The experimental data for read-across substance Benzioc acid (CAS: 65-85-0) also indicate that it is readily biodegradable.

 

Environmental fate

According to the fugacity model levels III, the most likely environmental fate for this test chemical is soil (i.e.estimated to 77.7%). In soil, 3-phenylpropionic acid was expected to have moderate mobility based upon an estimated Log Koc of 1.73. The half-life in soil (30 days estimated by EPI suite) indicates that the chemical is not persistent in soil and the exposure risk to soil dwelling animals is moderate to low.

 

If released in to the environment, 22.1 % of the chemical will partition into water according to the Mackay fugacity model level III in EPI suite version 4.1 (2016). However, the half-life (15 days estimated by EPI suite) indicates that the exposure risk to aquatic animals is moderate to low.

 

Moreover, its persistent characteristic is only observed in the sediment compartment but Fugacity modelling shows that sediment is not an important environmental fate (less than 1% when estimated by EPI Suite version 4.1).

 

Hence it has been concluded that 3-phenylpropionic acid is not persistent in nature.  

 

 

Bioaccumulation assessment

The tested substance does not fulfil the B criterion within Annex XIII based on the assessment that here follows:

 

The estimated BCF value for the substance from various databases is in the range 1 - 4 L/kg wet wt. and the experimental octanol-water partition coefficient (log Kow) was 1.15 which is below the threshold of 4.5. If this chemical is released into the aquatic environment, there should be a low risk for the chemical to bioaccumulate in fish and food chains.

 

Toxicity assessment

The tested substance does not fulfil the T criterion within Annex XIII based on the assessment that here follows:

 

Mammals

The tested chemical is regarded to be not classified for carcinogenicity, mutagenicity and reprotoxicity, Further, there is no evidence of chronic toxicity, as identified by the classifications STOT (repeated exposure), category 1(oral, dermal, inhalation of gases/vapours, inhalation of dust/mist/fume) or category 2 (oral, dermal, inhalation of gases/vapours, inhalation of dust/mist/fume).

 

Aquatic organisms

All of the available short-term eco-toxicity estimation for fish, invertebrates and algae for the substance indicates the LC50/EC50 value to be in > 100 mg/L indicating that the substance can be classified as non-hazardous to aquatic organisms as per the CLP criteria.

 

There are no available long-term toxicity evaluations for 3-phenylpropionic acid.
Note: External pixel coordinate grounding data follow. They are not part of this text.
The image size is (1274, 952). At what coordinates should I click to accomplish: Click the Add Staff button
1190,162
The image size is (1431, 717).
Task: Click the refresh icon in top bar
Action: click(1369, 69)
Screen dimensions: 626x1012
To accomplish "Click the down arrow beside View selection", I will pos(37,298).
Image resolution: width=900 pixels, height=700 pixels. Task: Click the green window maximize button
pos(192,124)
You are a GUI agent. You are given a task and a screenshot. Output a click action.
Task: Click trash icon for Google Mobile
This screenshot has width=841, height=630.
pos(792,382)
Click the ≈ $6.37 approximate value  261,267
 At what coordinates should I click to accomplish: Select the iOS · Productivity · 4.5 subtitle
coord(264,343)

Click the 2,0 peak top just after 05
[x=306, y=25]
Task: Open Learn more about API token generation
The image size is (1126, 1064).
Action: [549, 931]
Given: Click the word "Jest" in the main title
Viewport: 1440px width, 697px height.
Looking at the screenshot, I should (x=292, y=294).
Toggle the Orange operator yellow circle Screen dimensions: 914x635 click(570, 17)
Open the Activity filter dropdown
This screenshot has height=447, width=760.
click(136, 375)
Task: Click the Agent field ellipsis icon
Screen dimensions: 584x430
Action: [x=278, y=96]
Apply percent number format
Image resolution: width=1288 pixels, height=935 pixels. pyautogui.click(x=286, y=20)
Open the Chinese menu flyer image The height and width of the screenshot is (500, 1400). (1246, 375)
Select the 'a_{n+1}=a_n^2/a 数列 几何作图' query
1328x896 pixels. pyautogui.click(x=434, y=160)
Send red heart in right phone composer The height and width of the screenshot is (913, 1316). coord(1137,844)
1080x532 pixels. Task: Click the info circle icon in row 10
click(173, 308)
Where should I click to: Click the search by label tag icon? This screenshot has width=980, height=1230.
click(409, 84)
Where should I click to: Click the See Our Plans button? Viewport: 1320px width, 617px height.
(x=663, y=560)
The NOEC values for fish in 24 hour study is reported as 5 mg/L. By speculation, long-term NOEC for aquatic organisms were not expected for 3-phenylpropionic acid at concentration below 0.01 mg/L based on the data mentioned above.

 

The chemical was therefore considered as non-hazardous to aquatic environments as per the criteria set out in Annex XIII.

 

Conclusion

Based on critical, independent and collective evaluation of information summarized herein, the tested compound does not fulfil the P, B and T criterion and has therefore not been classified as a PBT compound within Annex XIII.